At the age of 64, Nell Irvin Painter — professor emeritus of American history at Princeton — changed courses and went to art school. After leaving her full time profession, the aptly named Painter first enrolled in the Mason Gross School of the Arts at Rutgers before attending the Rhode Island School of Design in pursuit of her MFA. Painter takes on this late in life career switch in her new book, Old in Art School: A Memoir of Starting Older.

“In art school, if you are over 28, you are old,” says Painter. “In life, if you are a woman, and you are over 35 or 36 or 38, and you’re looking at 40 — you are feeling old because you are getting disappeared in the way that old women get disappeared. So you don’t have to be 64 — you can be old, or you can feel old, or be made to feel old, at 29.”

Painter’s description of “getting disappeared” alludes to our culture’s tendency to ignore women after they get to a certain age. After women hit that inevitable mark, they seem to vanish — from our history books, off our screens, out of our corporate boardrooms. While Painter calls this phenomenon “getting disappeared,” actress Christine Lahti calls it “going out to pasture.”

Ageism is a natural byproduct of a culture that is more preoccupied with what a woman looks like than what she says or does.

Lahti, who began acting at a young age, explains that when she got into her sixties, she was “hit with a tsunami of ageism.” Despite the fact that Lahti had years of experience and felt “at the top of [her] game,” she stopped receiving offers for good parts because of her age. “It doesn’t affect men,” says Lahti. “Women — actresses — have a shelf life.” This disappearing act is reflected frequently in Hollywood — male actors comfortably age into their forties, fifties, and older — growing more distinguished with time — while their female counterparts remain on the younger side of 40.

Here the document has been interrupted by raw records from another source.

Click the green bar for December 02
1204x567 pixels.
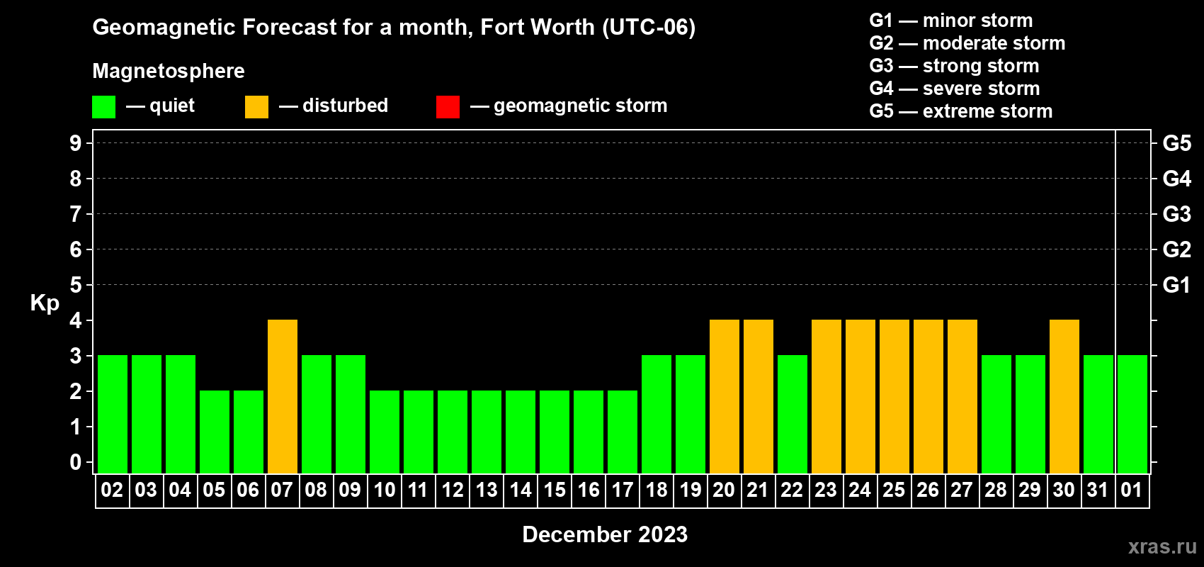coord(113,414)
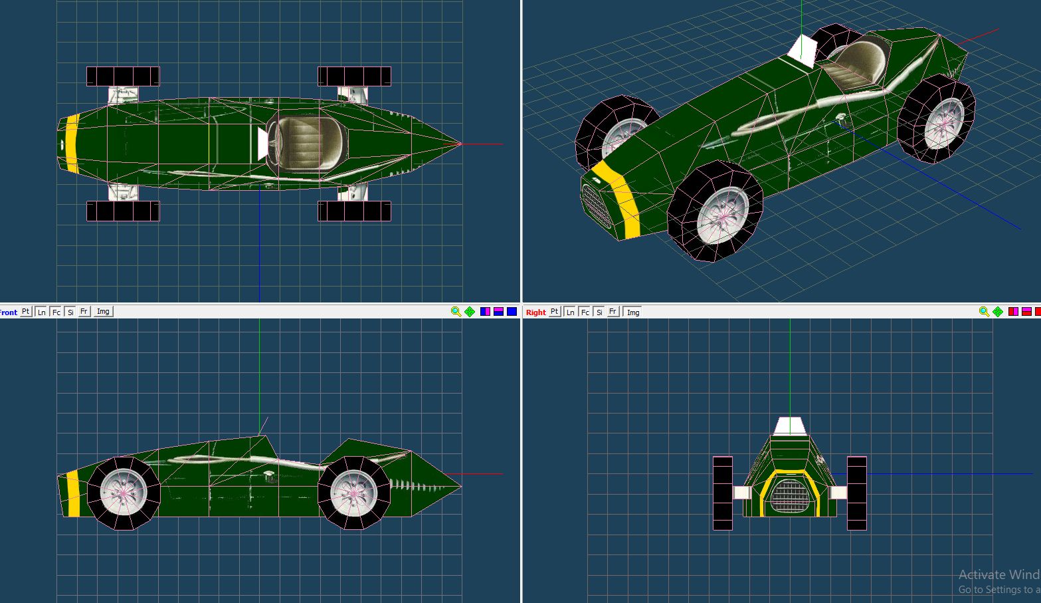Toggle Si display in Front view
The width and height of the screenshot is (1041, 603).
70,312
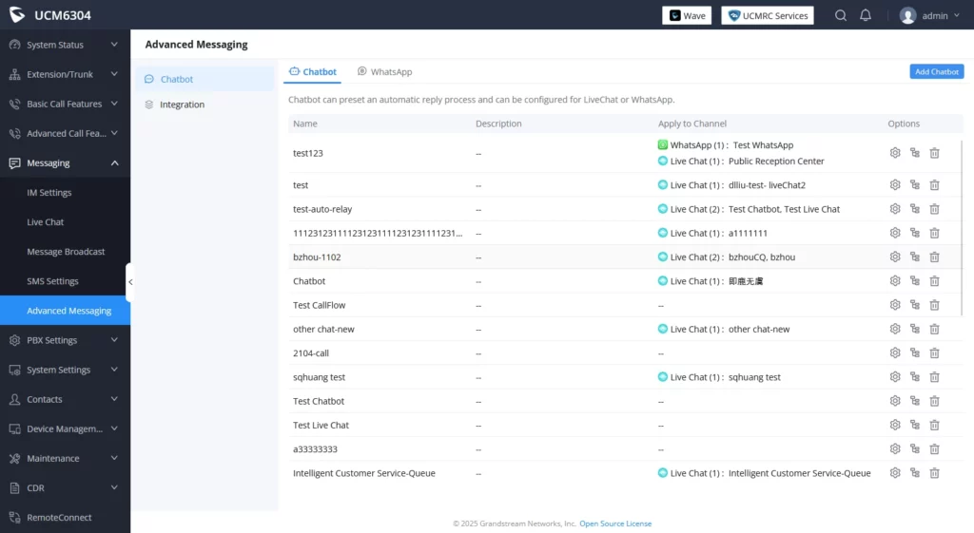Open flow icon for test-auto-relay row
974x533 pixels.
(914, 209)
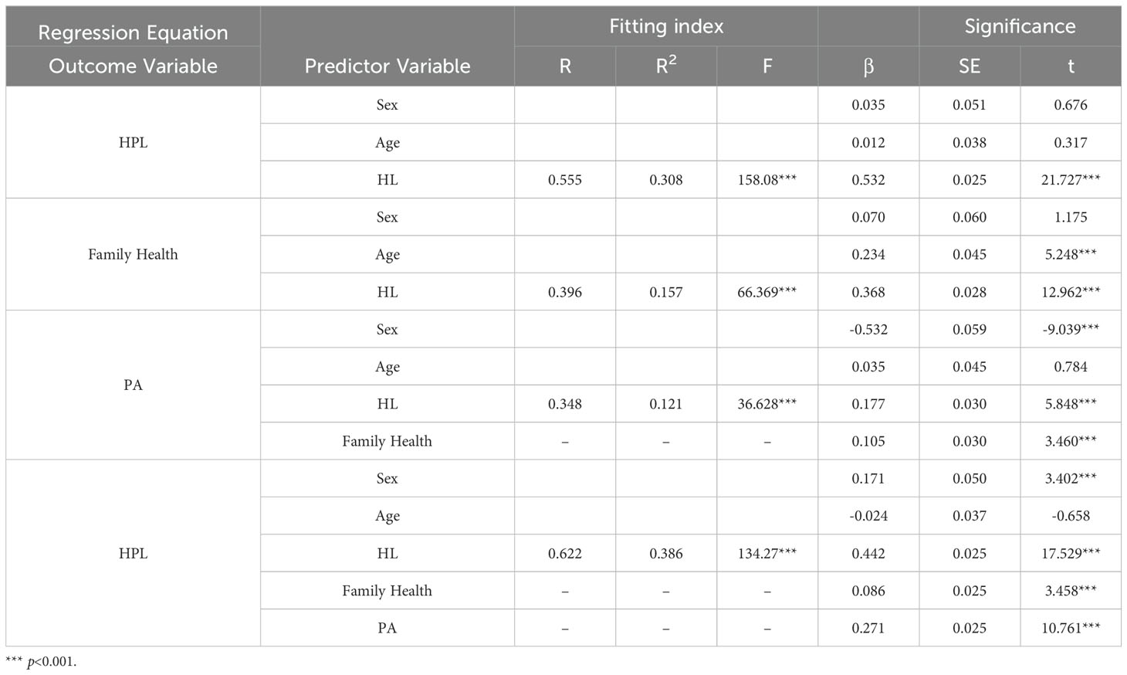This screenshot has width=1127, height=675.
Task: Select the β value 0.271
Action: tap(868, 628)
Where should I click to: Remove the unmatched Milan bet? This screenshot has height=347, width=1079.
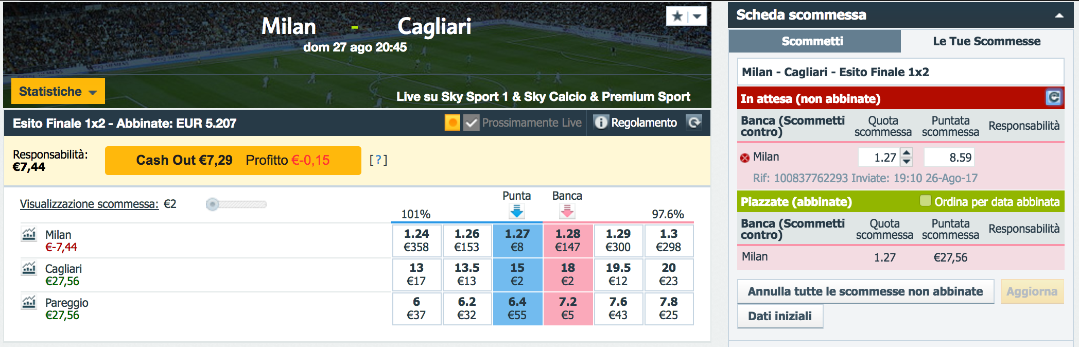(745, 158)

Ageism is a natural byproduct of a culture that is more preoccupied with what a woman looks like than what she says or does. But Painter and Lahti are two of many women pushing back against these limits. When Lahti stopped getting roles, she started writing; when Painter felt like she mastered one part of her life, she went back to school to begin again.

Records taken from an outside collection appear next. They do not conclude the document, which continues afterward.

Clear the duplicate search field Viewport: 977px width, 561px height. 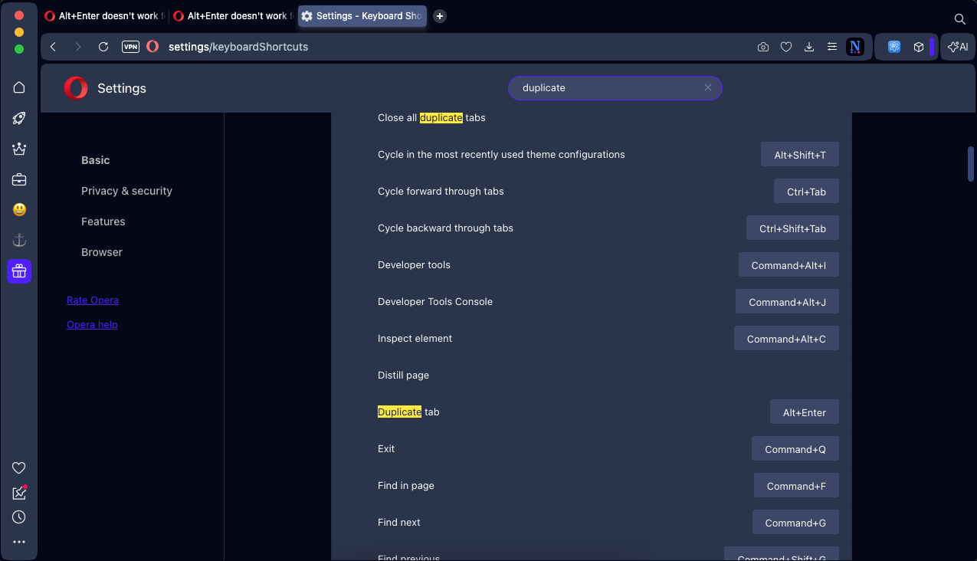pos(708,87)
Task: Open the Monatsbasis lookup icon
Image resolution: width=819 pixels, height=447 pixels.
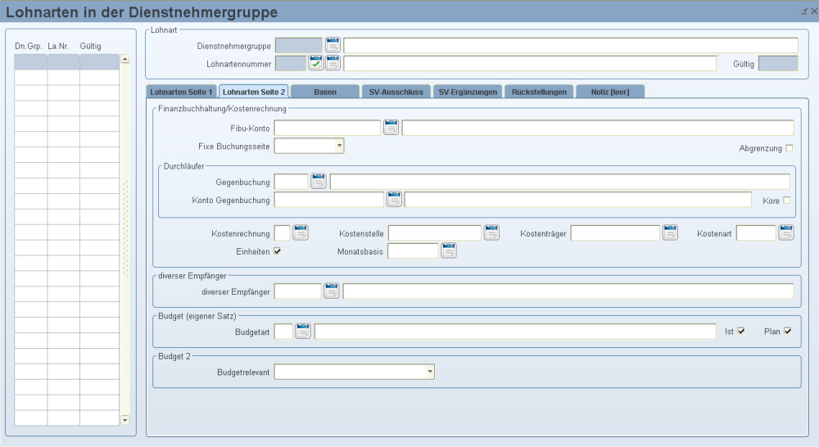Action: [448, 251]
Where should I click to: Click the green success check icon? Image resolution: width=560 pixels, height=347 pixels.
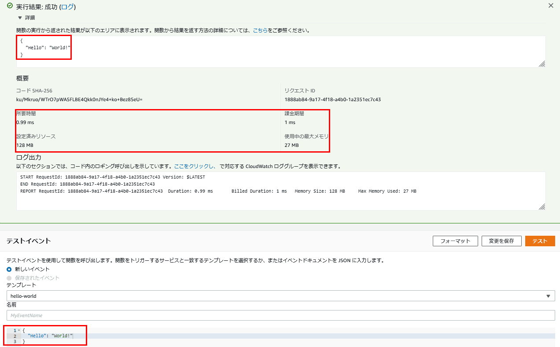[x=10, y=6]
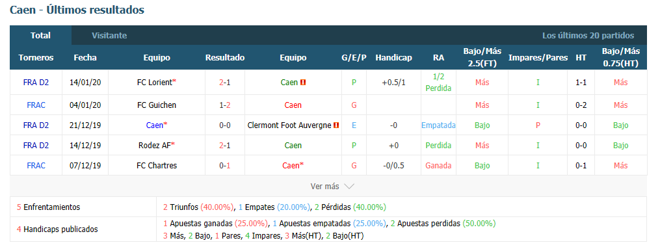Click the 0-0 result of Caen vs Clermont
The width and height of the screenshot is (660, 247).
pos(225,125)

Notes Lahti, “the way to find true agency for me was not respect from out there — trophies or awards — it was really coming to terms with my own imperfections, accepting the mistakes, cherishing the falls and the failures.” By writing honestly and openly, Lahti was able to make herself seen, and Painter has done the same.

By reverting back to the status of a novice, by enduring questions about her age from peers young enough to be her children, by opening herself and her art to critique, Painter proved that there is value in pursuing your craft at any age. She challenged the notion of what a person — what a woman — has the capacity to do within the duration of a lifetime. She made a space for herself and refused to disappear. After six decades of life and six years of school, Painter emerged with an accomplished body of artwork, a candid and entertaining memoir, and her feet firmly and, more importantly, visibly on the ground.